The general secretary of the Botswana Federation of Public Sector Unions, Ketlhalefile Motshegwa, last week described the directorate’s boss, Isaac Kgosi, as the most feared figure in Botswana.
Motshegwa said that, in seeking to defend Khama’s government, the directorate “poked its nose into the operations of unions and politicians deemed to be enemies of the current ruling class, particularly from the opposition”.
The secretary general of the opposition Botswana Congress Party, Kesitegile Gobotswang, described the directorate as the product of weak legislation. He complained that it involved itself in almost everything in the country, including matters outside the intelligence mandate such as stock theft.
It was also suspected of having a hand in irregularities in the recent general election, he said, adding: “We know very well that the DISS protects the interests of the ruling party and the president.”
Motshegwa said that the directorate vetted foreign investors seeking residence and work permits, which was “not healthy for the country” and created the risk of bribes being paid for government permits and licences.
The presidential spokesperson, Jeff Ramsay, said the government was aware of the criticism aimed at the directorate. “People just criticise based on the media reports, which, according to me, are not credible. These are just unsubstantial allegations. People should show us evidence.”
He said the directorate was formed by an Act of Parliament and, before it was launched, Botswana was the only country in the region without an intelligence organ.
The directorate was established under the Intelligence and Security Services Act in April 2008, on the same day that Khama took power. The official rationale was “the change in the regional and global environment, which has necessitated a review in Botswana’s approach to national security concerns”.
A memorandum attached to the Bill said that “Botswana faces a number of threats or potential threats to its national security, political systems and economy, all of which may be destabilised through subversive activities from the country’s detractors”.
It was a controversial initiative: members of the public and opposition MPs protested about the lack of a robust parliamentary oversight committee that would be able to investigate possible abuses of power and arbitrary actions by the directorate.
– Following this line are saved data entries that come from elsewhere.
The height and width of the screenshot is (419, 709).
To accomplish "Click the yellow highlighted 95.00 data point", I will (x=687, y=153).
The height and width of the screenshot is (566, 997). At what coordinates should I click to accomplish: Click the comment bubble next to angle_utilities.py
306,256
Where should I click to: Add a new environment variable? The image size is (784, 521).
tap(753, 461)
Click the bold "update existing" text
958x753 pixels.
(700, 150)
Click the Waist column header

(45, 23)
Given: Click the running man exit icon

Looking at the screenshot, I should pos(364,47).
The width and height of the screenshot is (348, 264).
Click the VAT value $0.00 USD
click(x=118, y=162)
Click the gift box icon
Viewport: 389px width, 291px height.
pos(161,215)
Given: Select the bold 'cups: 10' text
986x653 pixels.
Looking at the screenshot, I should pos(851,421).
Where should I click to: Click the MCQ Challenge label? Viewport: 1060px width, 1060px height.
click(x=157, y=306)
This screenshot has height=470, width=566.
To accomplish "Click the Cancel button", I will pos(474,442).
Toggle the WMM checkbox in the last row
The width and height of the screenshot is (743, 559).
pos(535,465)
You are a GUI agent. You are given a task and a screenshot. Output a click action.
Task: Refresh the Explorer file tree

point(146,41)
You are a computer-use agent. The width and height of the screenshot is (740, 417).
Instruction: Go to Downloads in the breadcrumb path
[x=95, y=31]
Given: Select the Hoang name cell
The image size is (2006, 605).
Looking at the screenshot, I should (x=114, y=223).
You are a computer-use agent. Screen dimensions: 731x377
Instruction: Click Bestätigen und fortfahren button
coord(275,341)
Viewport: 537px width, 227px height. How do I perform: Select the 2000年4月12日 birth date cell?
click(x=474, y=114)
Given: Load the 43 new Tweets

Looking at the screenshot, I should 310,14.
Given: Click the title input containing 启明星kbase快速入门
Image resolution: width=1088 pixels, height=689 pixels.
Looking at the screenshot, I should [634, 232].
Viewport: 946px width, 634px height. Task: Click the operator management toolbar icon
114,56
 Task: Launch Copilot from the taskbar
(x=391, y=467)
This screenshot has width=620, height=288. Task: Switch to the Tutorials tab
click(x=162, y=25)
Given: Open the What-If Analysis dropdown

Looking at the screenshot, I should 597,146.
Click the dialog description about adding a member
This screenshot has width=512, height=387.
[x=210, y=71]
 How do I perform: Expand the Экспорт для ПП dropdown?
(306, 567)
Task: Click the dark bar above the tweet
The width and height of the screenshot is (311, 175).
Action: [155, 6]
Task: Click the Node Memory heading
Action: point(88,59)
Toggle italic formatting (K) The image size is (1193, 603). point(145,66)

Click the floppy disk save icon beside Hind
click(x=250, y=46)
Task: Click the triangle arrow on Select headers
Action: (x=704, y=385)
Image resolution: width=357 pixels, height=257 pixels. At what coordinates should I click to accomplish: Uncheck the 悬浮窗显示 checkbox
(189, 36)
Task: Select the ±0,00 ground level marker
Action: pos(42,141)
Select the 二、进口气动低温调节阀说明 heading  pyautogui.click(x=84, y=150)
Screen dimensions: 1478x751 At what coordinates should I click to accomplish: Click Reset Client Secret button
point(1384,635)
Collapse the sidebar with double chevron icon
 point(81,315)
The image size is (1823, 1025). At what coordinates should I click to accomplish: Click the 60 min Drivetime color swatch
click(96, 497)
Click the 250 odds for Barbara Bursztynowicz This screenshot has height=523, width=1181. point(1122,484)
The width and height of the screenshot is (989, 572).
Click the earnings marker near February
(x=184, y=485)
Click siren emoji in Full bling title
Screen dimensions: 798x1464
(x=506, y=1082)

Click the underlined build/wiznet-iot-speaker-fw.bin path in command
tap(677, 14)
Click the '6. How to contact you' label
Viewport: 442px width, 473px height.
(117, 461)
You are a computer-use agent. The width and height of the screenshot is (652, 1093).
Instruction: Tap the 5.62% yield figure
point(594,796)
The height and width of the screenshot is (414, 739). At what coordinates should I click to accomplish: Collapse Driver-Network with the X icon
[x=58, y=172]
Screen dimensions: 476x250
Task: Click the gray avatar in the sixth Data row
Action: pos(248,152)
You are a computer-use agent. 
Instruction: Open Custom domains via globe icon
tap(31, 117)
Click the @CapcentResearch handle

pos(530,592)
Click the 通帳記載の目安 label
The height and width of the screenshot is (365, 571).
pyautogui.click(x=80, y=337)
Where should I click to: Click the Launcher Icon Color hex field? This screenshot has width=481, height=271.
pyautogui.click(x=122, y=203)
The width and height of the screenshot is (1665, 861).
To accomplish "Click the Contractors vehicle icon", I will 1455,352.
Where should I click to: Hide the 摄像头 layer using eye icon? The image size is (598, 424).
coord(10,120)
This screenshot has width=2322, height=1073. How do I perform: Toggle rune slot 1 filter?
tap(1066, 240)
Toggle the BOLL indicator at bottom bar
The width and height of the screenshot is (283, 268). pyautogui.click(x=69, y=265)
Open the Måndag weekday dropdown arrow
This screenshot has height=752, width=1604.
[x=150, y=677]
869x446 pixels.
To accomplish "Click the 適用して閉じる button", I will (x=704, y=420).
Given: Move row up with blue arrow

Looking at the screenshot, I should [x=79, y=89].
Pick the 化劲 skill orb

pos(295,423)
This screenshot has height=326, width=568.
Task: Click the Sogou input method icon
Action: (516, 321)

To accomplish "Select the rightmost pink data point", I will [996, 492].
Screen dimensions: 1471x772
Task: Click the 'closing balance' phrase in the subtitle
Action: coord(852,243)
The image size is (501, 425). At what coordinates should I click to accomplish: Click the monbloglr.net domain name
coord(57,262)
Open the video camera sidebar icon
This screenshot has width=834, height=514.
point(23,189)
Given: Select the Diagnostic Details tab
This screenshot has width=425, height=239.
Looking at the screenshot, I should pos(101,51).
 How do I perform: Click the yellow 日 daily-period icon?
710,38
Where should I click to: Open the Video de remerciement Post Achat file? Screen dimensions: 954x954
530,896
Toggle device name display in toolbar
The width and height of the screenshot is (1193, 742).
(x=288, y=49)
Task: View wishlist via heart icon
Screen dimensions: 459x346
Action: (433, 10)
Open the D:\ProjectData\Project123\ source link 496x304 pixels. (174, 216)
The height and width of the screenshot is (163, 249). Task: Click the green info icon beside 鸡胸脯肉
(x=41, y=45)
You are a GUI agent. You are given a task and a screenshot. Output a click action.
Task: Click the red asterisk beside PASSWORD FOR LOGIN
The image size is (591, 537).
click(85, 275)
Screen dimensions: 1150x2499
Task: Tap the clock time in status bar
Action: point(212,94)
Ditshwanelo, the Botswana Centre for Human Rights, and the Botswana Council of Nongovernmental Organisations objected that key terms in the law, including “national security”, “threat to national security” and “subversion”, were undefined, opening the way for abuse.
“They also said the judiciary had no powers to curb “intrusive methods of intelligence work [that] could seriously erode fundamental human rights and create a culture of intimidation”.
The law made no provision for parliamentary oversight in a country without a freedom of information law, and the justice minister had no authority over the directorate, which “appears to be imbued with executive powers”.
Both the director general and deputy director general of the directorate are appointed by the president, who determines their terms and conditions. They swear an oath of allegiance to him, rather than the Constitution. Kgosi, seconded from the army to serve as Khama’s private secretary, was appointed director general when the directorate was launched in 2008.
In 2012, it was revealed that Kgosi was being investigated by the Directorate of Corruption and Economic Crime (DCEC) for many offences, including “obtaining by false pretences”, failing to explain satisfactorily how he maintains a standard of living disproportionate with his known sources of income or assets, theft, money laundering and abuse of office.
After the DCEC began its investigation, both it and the DISS were shifted from the justice ministry to Khama’s office. Despite reports that the probe has been finalised, the case appears to have hit a dead end.
The murder of a Malawian, Harry Tembo, allegedly a key witness in the Kgosi case, has added to the controversy. Tembo, who was found shot and hacked to death on a farm near Gaborone, was allegedly questioned by the DCEC in connection with corrupt dealings with the DISS a few days before his death.
Staff movements within the directorate also tend to be opaque: in September this year, Kgosi’s deputy, Tefo Kgotlhane, stepped down for unexplained reasons and was replaced by Colonel Modiri Kooagile, a retired army commando.
Following media pressure, Parliament’s intelligence committee reportedly decided to call Kgosi to account and ask him to step down pending the DCEC investigation.
The encounter never took place. Two opposition MPs have since quit the committee, protesting that they did not want to be part of a toothless organisation.
There were worrying signs after the DISS was launched that its agents were operating differently from those in the directorate’s predecessors, the Security Intelligence Service and the Special Branch.
Soldiers and police arrested in connection with the alleged theft of an assault rifle from the police armoury reported that DISS agents tortured them in a special soundproofed chamber, according to a report in the newspaper. The alleged victims brought a civil claim for torture and wrongful arrest, and the matter was settled out of court.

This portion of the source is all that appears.